* _Dataset entries_:
---*---
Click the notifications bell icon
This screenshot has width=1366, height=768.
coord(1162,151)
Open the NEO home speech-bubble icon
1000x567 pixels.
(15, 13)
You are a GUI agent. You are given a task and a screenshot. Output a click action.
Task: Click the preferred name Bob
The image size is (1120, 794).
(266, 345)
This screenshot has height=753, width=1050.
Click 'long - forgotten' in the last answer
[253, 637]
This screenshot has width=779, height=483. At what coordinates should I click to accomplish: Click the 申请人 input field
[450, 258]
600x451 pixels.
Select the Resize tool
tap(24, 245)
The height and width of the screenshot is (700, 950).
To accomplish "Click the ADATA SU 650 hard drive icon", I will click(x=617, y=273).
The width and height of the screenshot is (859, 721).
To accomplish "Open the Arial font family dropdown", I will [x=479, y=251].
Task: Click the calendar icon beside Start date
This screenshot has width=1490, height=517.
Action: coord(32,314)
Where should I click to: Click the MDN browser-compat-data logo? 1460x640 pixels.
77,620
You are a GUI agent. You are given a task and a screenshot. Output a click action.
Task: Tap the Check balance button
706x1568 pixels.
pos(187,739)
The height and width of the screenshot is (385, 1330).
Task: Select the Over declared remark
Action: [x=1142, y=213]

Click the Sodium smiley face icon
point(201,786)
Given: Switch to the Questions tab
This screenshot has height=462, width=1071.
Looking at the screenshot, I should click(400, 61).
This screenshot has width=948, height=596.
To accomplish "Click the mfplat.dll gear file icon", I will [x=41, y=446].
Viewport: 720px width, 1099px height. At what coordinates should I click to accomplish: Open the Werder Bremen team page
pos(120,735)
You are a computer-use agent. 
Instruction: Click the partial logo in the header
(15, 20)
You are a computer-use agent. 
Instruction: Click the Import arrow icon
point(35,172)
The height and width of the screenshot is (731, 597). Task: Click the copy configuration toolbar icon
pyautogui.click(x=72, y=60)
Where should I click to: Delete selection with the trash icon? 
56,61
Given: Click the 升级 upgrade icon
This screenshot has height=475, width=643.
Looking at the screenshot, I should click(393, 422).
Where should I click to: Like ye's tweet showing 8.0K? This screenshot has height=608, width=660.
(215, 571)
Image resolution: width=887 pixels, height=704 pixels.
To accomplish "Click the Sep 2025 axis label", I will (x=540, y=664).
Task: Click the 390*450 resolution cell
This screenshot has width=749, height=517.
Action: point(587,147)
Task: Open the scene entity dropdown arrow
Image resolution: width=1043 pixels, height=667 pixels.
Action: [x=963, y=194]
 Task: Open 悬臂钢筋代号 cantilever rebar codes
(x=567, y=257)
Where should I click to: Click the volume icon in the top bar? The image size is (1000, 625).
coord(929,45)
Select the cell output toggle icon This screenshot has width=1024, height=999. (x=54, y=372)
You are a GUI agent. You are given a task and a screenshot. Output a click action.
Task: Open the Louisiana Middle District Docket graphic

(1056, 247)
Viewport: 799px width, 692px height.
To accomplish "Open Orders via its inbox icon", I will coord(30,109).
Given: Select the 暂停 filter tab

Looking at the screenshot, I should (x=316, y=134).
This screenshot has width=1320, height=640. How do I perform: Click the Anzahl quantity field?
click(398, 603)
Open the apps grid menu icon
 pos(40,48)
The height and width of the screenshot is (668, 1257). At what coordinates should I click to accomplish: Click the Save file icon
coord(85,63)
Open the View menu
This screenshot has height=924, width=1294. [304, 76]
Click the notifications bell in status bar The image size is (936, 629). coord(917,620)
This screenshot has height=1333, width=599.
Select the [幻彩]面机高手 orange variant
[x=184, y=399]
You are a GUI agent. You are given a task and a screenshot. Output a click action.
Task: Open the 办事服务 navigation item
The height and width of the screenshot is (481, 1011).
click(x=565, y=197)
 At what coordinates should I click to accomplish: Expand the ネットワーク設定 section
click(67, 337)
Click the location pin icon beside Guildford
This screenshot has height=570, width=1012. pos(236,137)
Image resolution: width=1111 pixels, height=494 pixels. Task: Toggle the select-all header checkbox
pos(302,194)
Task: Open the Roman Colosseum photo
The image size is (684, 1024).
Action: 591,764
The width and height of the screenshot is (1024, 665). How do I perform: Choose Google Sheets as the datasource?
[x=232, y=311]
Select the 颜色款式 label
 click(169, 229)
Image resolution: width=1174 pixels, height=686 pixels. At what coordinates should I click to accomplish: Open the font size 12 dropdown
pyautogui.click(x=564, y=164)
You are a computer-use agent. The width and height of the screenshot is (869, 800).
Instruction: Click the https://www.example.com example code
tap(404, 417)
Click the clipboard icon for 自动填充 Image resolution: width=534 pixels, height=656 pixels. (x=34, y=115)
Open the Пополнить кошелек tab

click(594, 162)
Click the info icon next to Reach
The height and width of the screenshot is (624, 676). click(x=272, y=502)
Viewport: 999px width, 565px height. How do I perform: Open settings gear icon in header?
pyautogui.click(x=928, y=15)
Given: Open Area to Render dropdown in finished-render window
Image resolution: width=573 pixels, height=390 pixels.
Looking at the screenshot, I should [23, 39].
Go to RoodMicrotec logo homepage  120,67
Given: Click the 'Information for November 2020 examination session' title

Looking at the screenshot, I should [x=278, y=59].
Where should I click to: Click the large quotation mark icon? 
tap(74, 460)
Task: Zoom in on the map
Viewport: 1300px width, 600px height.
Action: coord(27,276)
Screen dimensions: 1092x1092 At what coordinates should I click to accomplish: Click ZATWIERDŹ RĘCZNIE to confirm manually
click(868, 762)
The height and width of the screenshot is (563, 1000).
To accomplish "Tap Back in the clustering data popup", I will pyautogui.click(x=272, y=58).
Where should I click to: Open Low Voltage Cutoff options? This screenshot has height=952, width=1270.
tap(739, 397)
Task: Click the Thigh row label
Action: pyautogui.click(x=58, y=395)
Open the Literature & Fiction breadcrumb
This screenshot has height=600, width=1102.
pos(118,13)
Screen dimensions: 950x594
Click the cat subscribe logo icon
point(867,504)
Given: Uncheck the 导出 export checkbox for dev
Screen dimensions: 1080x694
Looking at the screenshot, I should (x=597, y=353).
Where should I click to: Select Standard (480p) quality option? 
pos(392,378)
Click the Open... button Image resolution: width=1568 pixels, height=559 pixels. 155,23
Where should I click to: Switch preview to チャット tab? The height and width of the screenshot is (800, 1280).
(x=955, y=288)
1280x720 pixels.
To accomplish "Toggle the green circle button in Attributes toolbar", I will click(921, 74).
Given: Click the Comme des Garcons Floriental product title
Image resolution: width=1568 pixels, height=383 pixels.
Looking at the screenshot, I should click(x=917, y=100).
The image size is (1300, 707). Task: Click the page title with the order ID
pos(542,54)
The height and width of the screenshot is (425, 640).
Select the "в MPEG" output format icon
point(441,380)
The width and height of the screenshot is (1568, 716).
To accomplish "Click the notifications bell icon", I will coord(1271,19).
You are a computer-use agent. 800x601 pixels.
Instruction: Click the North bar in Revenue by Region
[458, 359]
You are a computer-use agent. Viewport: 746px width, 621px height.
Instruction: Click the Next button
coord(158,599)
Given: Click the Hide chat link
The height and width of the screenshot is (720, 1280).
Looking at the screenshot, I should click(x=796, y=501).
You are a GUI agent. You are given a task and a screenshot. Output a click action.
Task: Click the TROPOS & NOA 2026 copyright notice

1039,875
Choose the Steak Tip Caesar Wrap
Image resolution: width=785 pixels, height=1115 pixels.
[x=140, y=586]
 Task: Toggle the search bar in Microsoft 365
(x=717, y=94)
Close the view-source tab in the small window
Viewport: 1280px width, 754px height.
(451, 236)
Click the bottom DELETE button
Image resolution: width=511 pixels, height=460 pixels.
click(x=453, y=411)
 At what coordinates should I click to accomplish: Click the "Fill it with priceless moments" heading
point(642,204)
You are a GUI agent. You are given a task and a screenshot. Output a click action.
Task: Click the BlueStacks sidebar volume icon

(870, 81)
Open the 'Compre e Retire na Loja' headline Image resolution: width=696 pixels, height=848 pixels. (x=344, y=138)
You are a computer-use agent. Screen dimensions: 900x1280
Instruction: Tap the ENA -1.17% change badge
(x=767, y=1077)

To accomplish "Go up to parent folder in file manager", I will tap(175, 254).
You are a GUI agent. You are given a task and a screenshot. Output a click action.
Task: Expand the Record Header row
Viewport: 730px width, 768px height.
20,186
---*---
Write out the lines of the entries, word for word, from the first through the one containing "Task: Tap the Check balance button", and stop at that line.

Click the notifications bell icon
This screenshot has width=1366, height=768.
coord(1162,151)
Open the NEO home speech-bubble icon
1000x567 pixels.
(15, 13)
You are a GUI agent. You are given a task and a screenshot. Output a click action.
Task: Click the preferred name Bob
The image size is (1120, 794).
(266, 345)
This screenshot has height=753, width=1050.
Click 'long - forgotten' in the last answer
[253, 637]
This screenshot has width=779, height=483. At what coordinates should I click to accomplish: Click the 申请人 input field
[450, 258]
600x451 pixels.
Select the Resize tool
tap(24, 245)
The height and width of the screenshot is (700, 950).
To accomplish "Click the ADATA SU 650 hard drive icon", I will click(x=617, y=273).
The width and height of the screenshot is (859, 721).
To accomplish "Open the Arial font family dropdown", I will [x=479, y=251].
Task: Click the calendar icon beside Start date
This screenshot has width=1490, height=517.
Action: coord(32,314)
Where should I click to: Click the MDN browser-compat-data logo? 1460x640 pixels.
77,620
You are a GUI agent. You are given a task and a screenshot. Output a click action.
Task: Tap the Check balance button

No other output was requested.